Feats of drawing and painting and what might sound like an oxymoron—obsessive delicacy—defines the work of two artists, New York-based Kate Javens and Atlanta-based Christian Bradley West, whose twinned shows inaugurate the new Marcia Wood Gallery Midtown.
Javens’ paintings on wood and muslin come in two sizes: modest and epic, but their subject matter remains consistent. Creatures great and small are featured in these paintings infused with romantic appreciation for the natural world. Javens’ work borrows a page from the life of painter and naturalist Charles Wilson Peale, founder of one of the country’s first public museums Peale’s American Museum, filled with paintings and taxidermy. In a famous 1822 self-portrait “The Artist in His Museum,” a gray-haired Peale lifts a red velvet curtain like some progenitor of P.T. Barnum (who one day would inherit a share of Peale’s specimens), to reveal his museum’s collection of botanical and biological objects.
In Javens’ show “The Animals I Sleep With,” a curtain is also lifted to reveal a rabbit, turtle, horse, lamb and fish among others. In one of Javens’ loveliest images “The Elephant” in oil on wood panel, the animal’s gray hide takes on a velvety softness, its eye a gentle glimmer within a vortex of that delicate flesh. In “The Animals I Sleep With,” it is often the larger works, in oil on theater muslin that captivate, their theatricality enhanced by that lavish scale. Javens’ adoration of her subjects is clear, though perhaps overstated in her oft-repeated gesture of a curtain raised to reveal another member of the animal kingdom.
Though Javens’ paintings are more striking and attention-grabbing, it is Christian Bradley West’s tiny drawings tucked away into a back alcove of the gallery that are often more satisfying. Using a combination of pen, pencil and paint, with jaw-dropping technique, the artist transforms the kind of found photos you’d stumble across at an estate sale into impossibly lovely, melancholy documents of a singular moment in a stranger’s life.

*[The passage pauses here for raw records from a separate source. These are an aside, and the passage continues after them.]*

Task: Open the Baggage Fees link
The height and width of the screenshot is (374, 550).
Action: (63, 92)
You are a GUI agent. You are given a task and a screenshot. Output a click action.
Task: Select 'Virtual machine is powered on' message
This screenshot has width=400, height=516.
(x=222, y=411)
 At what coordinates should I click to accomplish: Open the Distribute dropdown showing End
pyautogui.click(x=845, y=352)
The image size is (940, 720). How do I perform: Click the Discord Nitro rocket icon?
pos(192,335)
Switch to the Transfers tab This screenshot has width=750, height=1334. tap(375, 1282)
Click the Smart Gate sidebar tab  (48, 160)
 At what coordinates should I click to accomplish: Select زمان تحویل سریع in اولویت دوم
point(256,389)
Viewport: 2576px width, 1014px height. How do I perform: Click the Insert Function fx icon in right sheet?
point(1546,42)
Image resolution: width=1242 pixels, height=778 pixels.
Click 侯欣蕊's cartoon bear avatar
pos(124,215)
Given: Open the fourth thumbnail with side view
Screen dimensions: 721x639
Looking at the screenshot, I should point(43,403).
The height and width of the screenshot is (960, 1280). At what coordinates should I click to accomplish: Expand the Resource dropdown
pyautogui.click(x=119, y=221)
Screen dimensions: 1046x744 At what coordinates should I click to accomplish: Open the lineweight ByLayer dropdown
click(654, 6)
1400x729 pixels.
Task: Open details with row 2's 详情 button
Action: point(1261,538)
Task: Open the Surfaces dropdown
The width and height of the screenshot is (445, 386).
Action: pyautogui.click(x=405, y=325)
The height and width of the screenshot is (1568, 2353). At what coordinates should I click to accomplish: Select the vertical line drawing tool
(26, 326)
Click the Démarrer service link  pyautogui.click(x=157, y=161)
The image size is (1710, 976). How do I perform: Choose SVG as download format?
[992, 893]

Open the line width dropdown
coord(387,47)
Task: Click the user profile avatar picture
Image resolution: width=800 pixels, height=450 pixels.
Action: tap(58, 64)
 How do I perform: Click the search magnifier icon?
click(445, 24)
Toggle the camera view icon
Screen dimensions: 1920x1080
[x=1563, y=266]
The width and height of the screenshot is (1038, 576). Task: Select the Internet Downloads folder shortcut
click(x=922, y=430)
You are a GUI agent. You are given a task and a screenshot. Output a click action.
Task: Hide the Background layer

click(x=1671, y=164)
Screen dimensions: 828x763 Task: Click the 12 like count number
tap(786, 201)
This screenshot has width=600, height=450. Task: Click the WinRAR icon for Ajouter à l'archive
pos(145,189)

Old photographs are moving in themselves, but there is something in West’s copy of a copy that recharges the magic. These incredibly painstaking drawings suggest an act of devotion in rendering the original photograph with such care. In the equal parts glorious and frightening “Hunter and Grandson” a roguish man leans on his car, his grandson barely visible in the background, dwarfed by the masculine drama in the image foreground. Strapped to the car: two deer carcasses proudly displayed by the swaggering grandfather, like one of Kate Javens’ animal subjects on a bad day. West replicates his found photos with an eerie precision, from the age-corroded surface to the neat white frames of early photo printing.
Where West becomes less steady, less the orchestrator of a marvelous fiction, is in his mix of objects displayed alongside his drawings, which together can feel a bit like a beautiful shop window display. West is clearly enamored with natural objects: wasp nests, tree branches, flowers, which he refashions into sculptures. One of his better sculptural works, “Memento Mori #1” features a tiny cast porcelain bird looking like a castaway adrift on a raft, its small white body juxtaposed with the enormous cliff of charred black wood it rests upon.
It’s as if, in casting his birds in porcelain or in painting his branches gold, West is struggling to arrest time and forestall death. The idea is a solid one and might work with these sculptures presented in a different arrangement, in isolation rather than arranged on shelves like fancy baubles.